# Linguistic Feature Exploration

## Syntax Analysis

In this example, spaCy is used to perform syntax analysis on a sentence. Syntax refers to the arrangement of words in a sentence to make grammatical sense.


This script processes a sentence and prints out the attributes of each token (word). These attributes include the lemma (base form of the word), part of speech (POS), detailed part-of-speech tag, syntactic dependency (how words are related to each other), the shape of the word, whether it's alphabetical, and whether it's considered a stopword.




In [1]:
import spacy

# Load the spaCy model
nlp = spacy.load('en_core_web_sm')

In [3]:
# Process a sentence
sentence = "The quick brown fox runs faster the lazy dog."
doc = nlp(sentence)

# Token attributes for syntax analysis
print("Text\tLemma\tPOS\tTag\tDep\tShape\tis_alpha\tis_stop")
for token in doc:
    print(f"{token.text}\t{token.lemma_}\t{token.pos_}\t{token.tag_}\t{token.dep_}\t{token.shape_}\t{token.is_alpha}\t{token.is_stop}")

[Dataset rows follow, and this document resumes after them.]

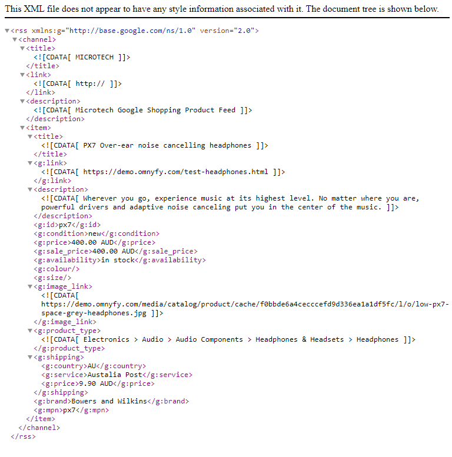Viewport: 452px width, 457px height.
Task: Collapse the channel description node
Action: pyautogui.click(x=22, y=101)
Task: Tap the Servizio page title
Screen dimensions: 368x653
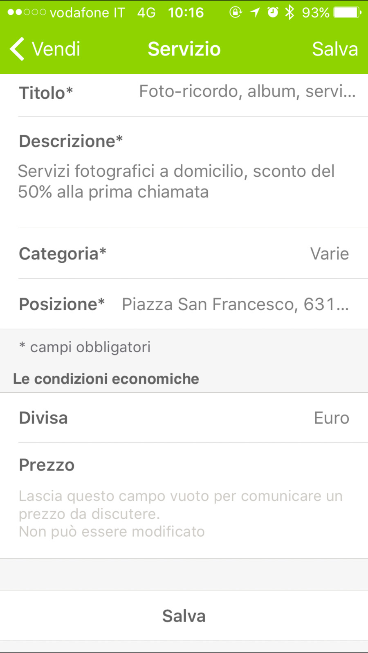Action: pyautogui.click(x=184, y=49)
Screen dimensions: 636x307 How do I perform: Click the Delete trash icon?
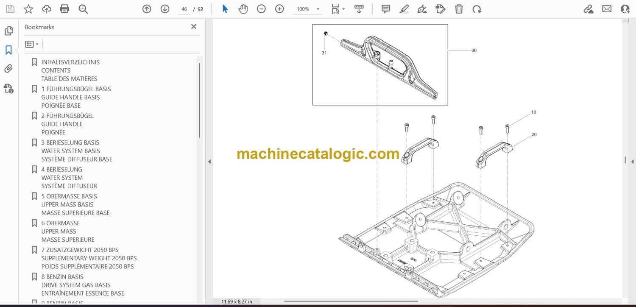459,9
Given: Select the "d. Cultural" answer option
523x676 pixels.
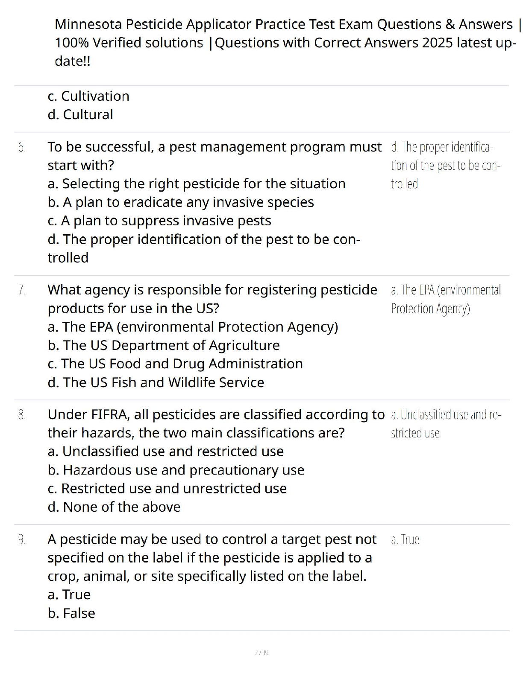Looking at the screenshot, I should (x=80, y=114).
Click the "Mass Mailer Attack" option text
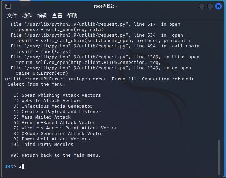226x178 pixels. [x=46, y=117]
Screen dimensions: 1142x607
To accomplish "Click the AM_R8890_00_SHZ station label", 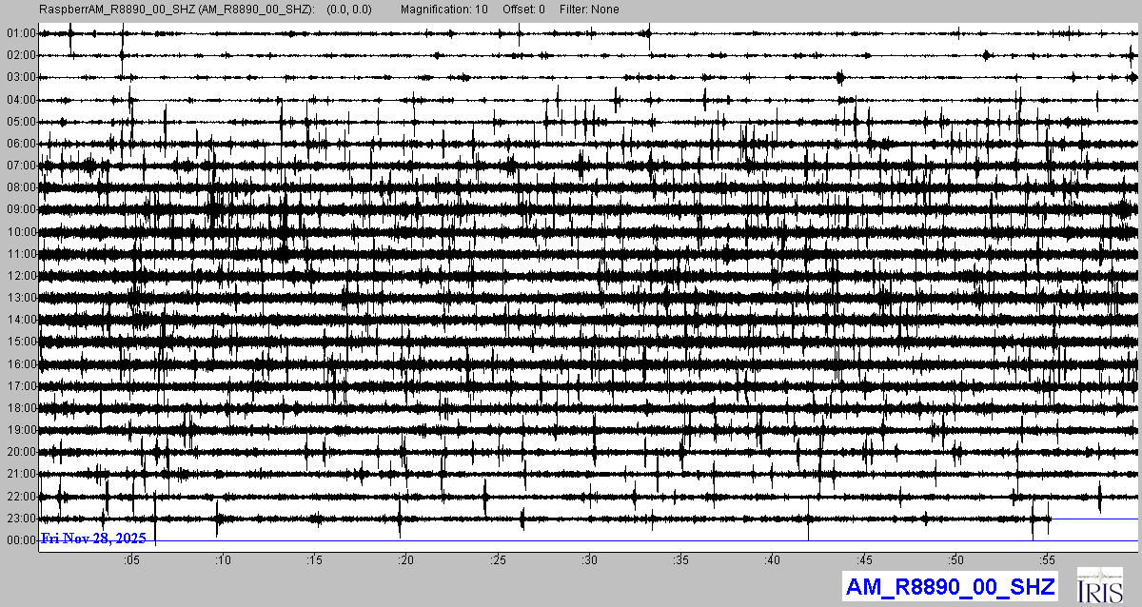I will tap(950, 586).
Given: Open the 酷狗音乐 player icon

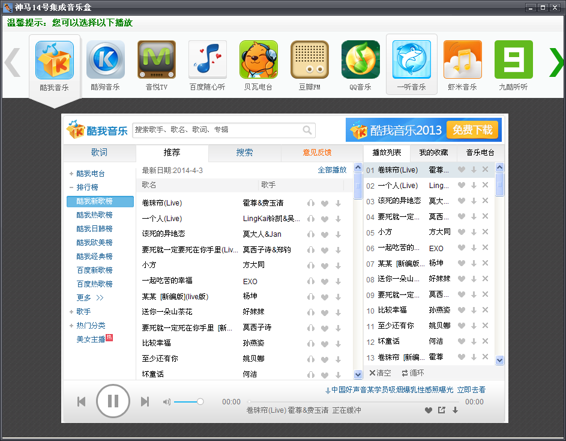Looking at the screenshot, I should coord(106,60).
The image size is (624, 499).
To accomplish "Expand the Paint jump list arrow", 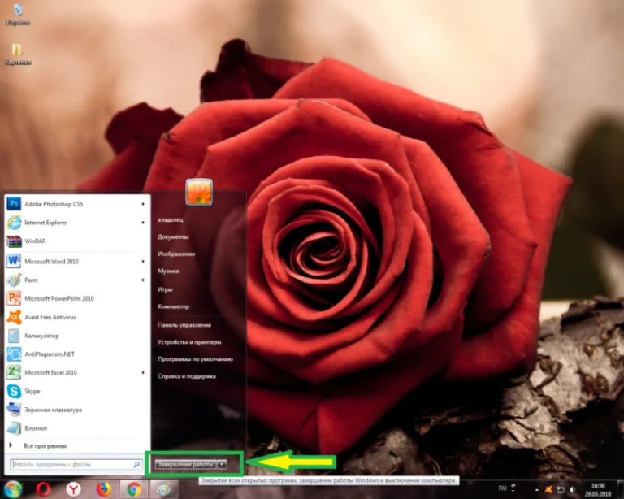I will pos(143,280).
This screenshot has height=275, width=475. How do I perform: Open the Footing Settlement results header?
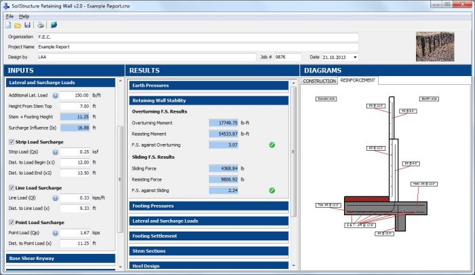[210, 236]
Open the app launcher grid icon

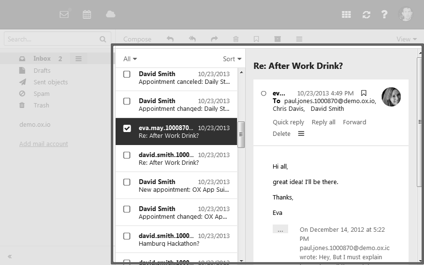[x=346, y=14]

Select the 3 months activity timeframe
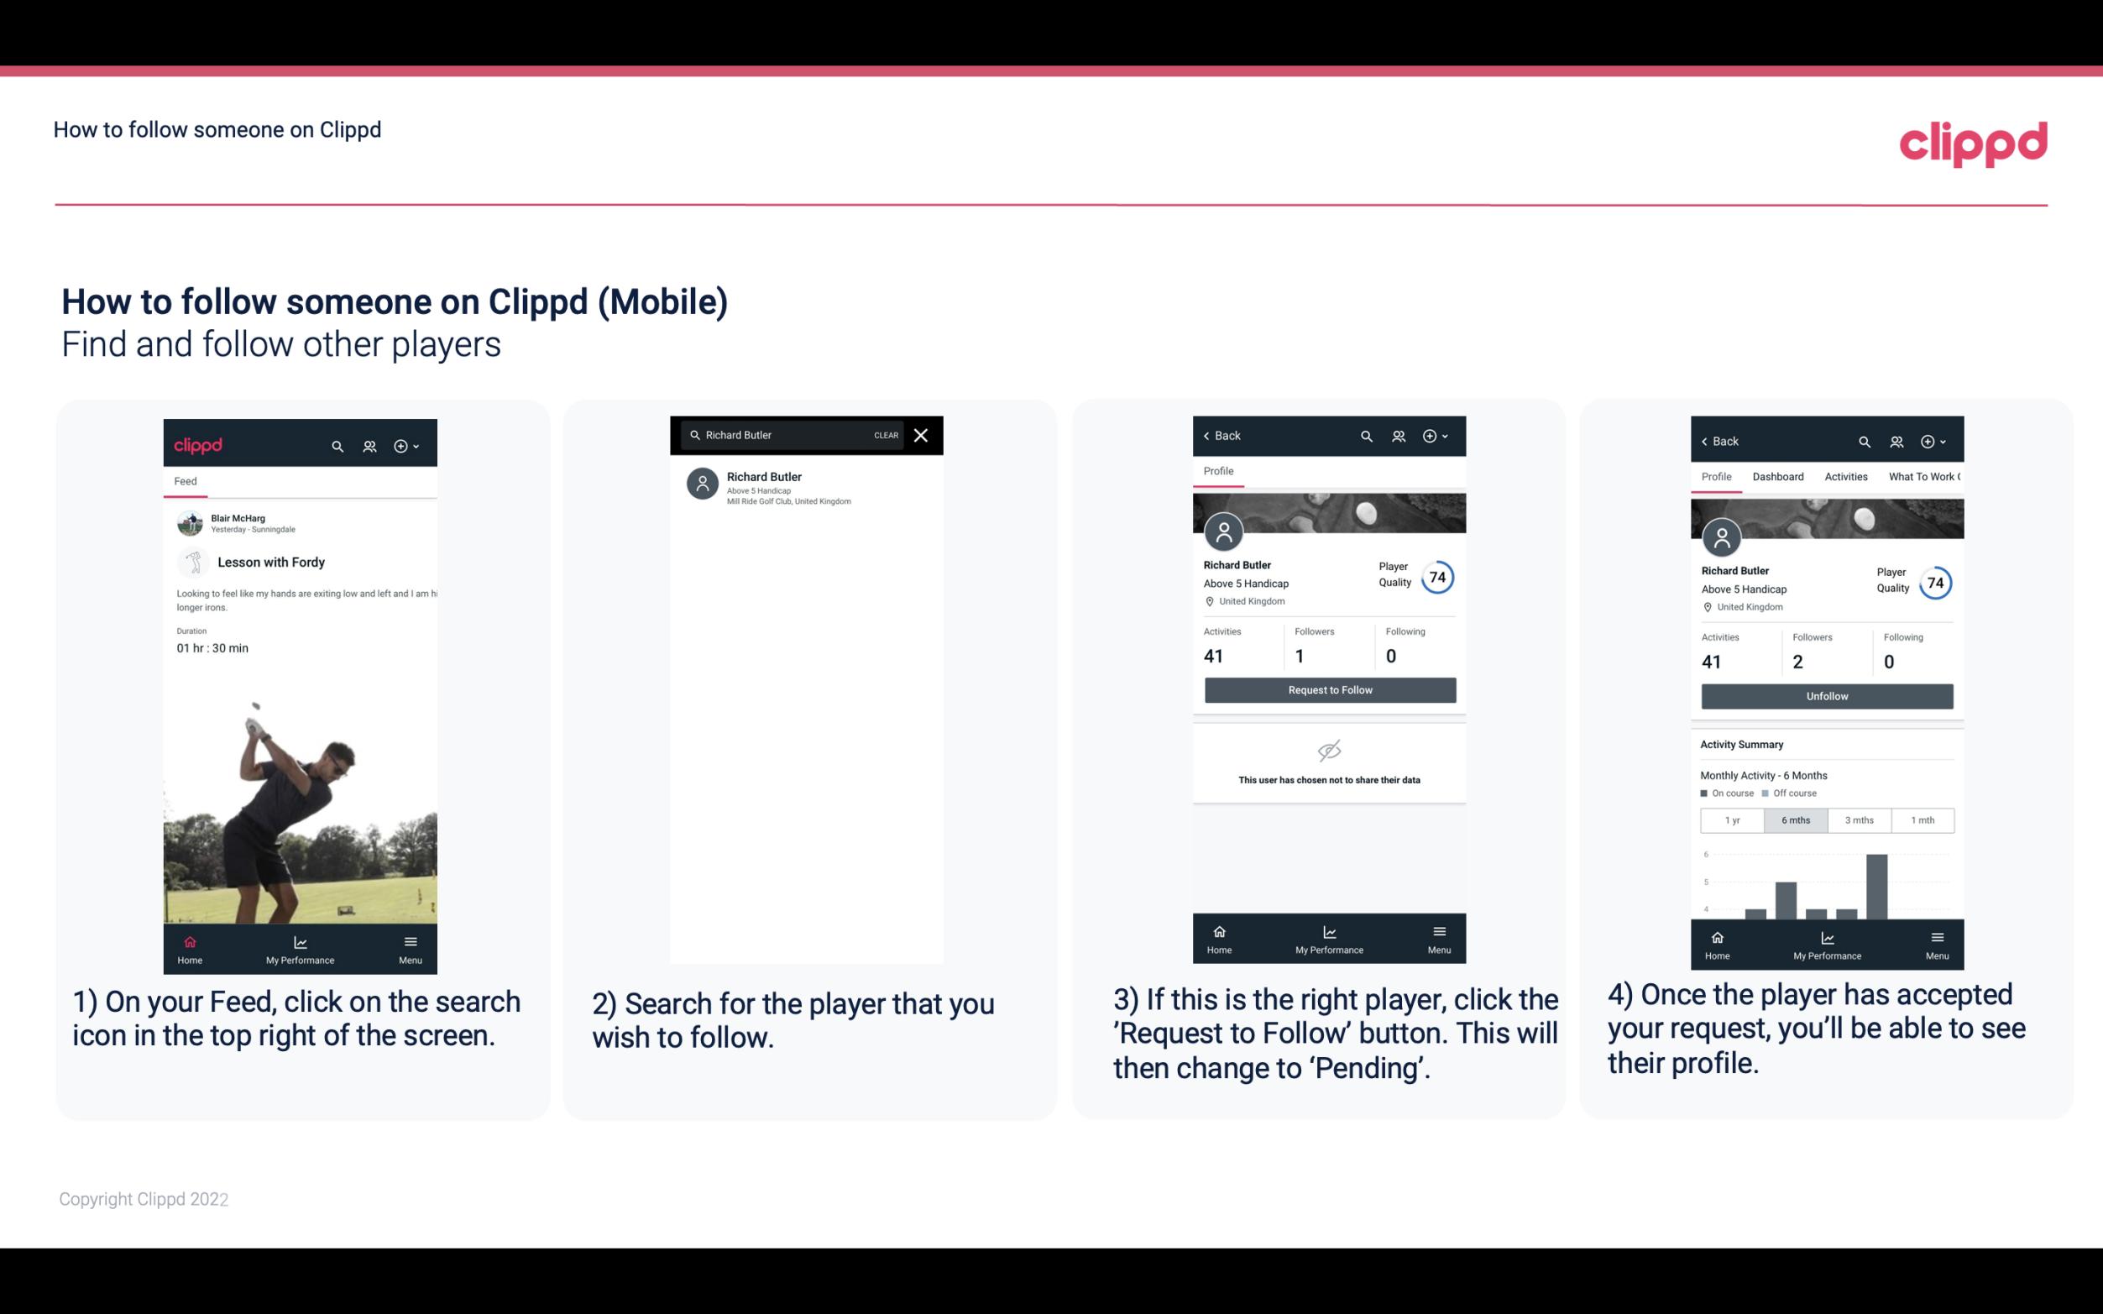tap(1858, 819)
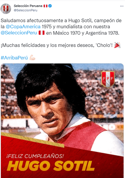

Text	Lemma	POS	Tag	Dep	Shape	is_alpha	is_stop
The	the	DET	DT	det	Xxx	True	True
quick	quick	ADJ	JJ	amod	xxxx	True	False
brown	brown	ADJ	JJ	amod	xxxx	True	False
fox	fox	NOUN	NN	nsubj	xxx	True	False
runs	run	VERB	VBZ	ROOT	xxxx	True	False
faster	fast	ADV	RBR	advmod	xxxx	True	False
the	the	DET	DT	det	xxx	True	True
lazy	lazy	ADJ	JJ	amod	xxxx	True	False
dog	dog	NOUN	NN	dobj	xxx	True	False
.	.	PUNCT	.	punct	.	False	False


## Semantic Similarity

After processing two sentences with spaCy, the script calculates a similarity score based on the semantic meaning of the words in each sentence. The score is a number between 0 and 1, where 1 means identical text

In [11]:
doc1 = nlp("Burgers and Fries are not my favorties.")
doc2 = nlp("Burgers and Fries are my favorties.")

In [12]:
doc1.similarity(doc2)

  doc1.similarity(doc2)


0.9101511475178125

In [None]:
# Process some text


# Get the similarity between two docs
similarity = doc1.similarity(doc2)
print(f"Similarity: {similarity}")

Similarity: 0.2030433545638997


  similarity = doc1.similarity(doc2)


## Structure Analysis with TextBlob

TextBlob is used here to parse a paragraph and extract noun phrases. Noun phrases give us insight into the key subjects and topics within the text, which is a structural component of language understanding

In [None]:
import nltk

# Download packages from nltk
nltk.download('all')

In [None]:
from textblob import TextBlob

# Example paragraph
paragraph = """
Natural Language Processing enables
the computer to understand human language.
It is a field of study focused on making
sense of language and getting the computer
to perform useful tasks utilizing the
language data.
"""

# Create a TextBlob object
blob = TextBlob(paragraph)

# Noun Phrase extraction for structure analysis
print("Noun Phrases:")
for np in blob.noun_phrases:
    print(np)

Noun Phrases:
language processing
human language
useful tasks
language data


# Text Preprocessing

## Stopword removal

This script uses the NLTK library to filter out stopwords from a sample sentence. It first tokenizes the sentence into words and then removes words that are present in the predefined list of English stopwords.

In [34]:
import nltk
from nltk.corpus import stopwords
from nltk.tokenize import word_tokenize

nltk.download('punkt')
nltk.download('stopwords')

text = "This is a sample sentence, showing off the stop words filtration."
stop_words = set(stopwords.words('english'))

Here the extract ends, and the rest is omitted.